Mayor of Arecibo
- In office January 14, 2013 – January 13, 2021
- Preceded by: Lemuel Soto
- Succeeded by: Carlos “Tito” Ramírez Irizarry

Secretary of Department of Corrections and Rehabilitation
- In office January 2, 2009 – August 11, 2011
- Governor: Luis Fortuño
- Preceded by: Miguel Pereira Castillo
- Succeeded by: Jesús González

Personal details
- Born: August 27, 1974 (age 51) Arecibo, Puerto Rico
- Party: New Progressive Party (PNP)
- Other political affiliations: Republican
- Alma mater: Pontifical Catholic University of Puerto Rico (BCJ)

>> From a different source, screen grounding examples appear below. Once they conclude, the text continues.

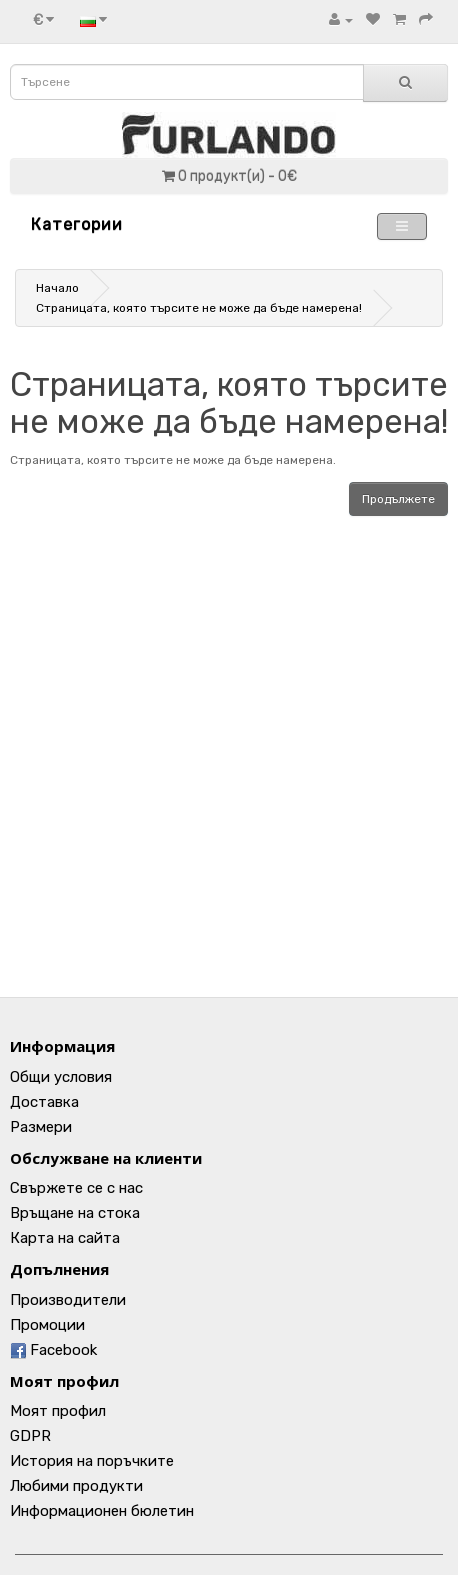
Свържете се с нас (76, 1188)
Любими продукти (76, 1486)
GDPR (30, 1436)
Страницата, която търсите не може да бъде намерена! (199, 308)
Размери (41, 1127)
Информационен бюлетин (102, 1511)
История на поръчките (92, 1461)
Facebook (53, 1350)
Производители (68, 1300)
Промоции (47, 1325)
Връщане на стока (75, 1213)
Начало (57, 288)
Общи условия (61, 1077)
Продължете (398, 499)
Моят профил (58, 1411)
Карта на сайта (65, 1238)
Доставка (44, 1102)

= Carlos Molina (politician) =

Puerto Rican politician (born 1974)

Carlos Molina Rodríguez (born August 27, 1974) is a Puerto Rican politician and the former mayor of Arecibo. Molina is affiliated with the New Progressive Party (PNP) and served as mayor from 2013 until 2021. Previously, He studied primary and higher in the public schools of the town of Arecibo. While he worked as official in custody of the Puerto Rico Department of Corrections and Rehabilitation, he started and completed his degree of Bachelor in Criminal Justice at the Pontifical Catholic University of Puerto Rico, where he was President of the Student Council prime of the institution. Molina served as Secretary of the Puerto Rico Department of Corrections and Rehabilitation from 2009 to 2011, under Governor Luis Fortuño.

Carlos Molina was the president of Puerto Rico Mayors Federation from 2017-2020 after succeeding Hector O'Neill.

== Tenure ==
On November 3, 2020 Molina lost the re election for Mayor of Arecibo against Carlos “Tito” Ramírez Irizarry who will be the next Mayor after January 2021. At the end of the mayor's term the municipality remained with a deficit of around 85 million. Before the end of his tenure the mayor announced that the municipality had begun to pay off debt to the Puerto Rico Department of Treasury. During the mayor's eight year term he duplicated the municipal debt and did not carry out property inventories. As part of the end of his term the mayor was entitled to take $69,000 worth of vacation days. In 2017 the mayor's salary was raised to $96,000.

After completing his term Molina created a company which has made contracts as advisors with the municipalities of Quebradillas, Cabo Rojo and the CRIM agency.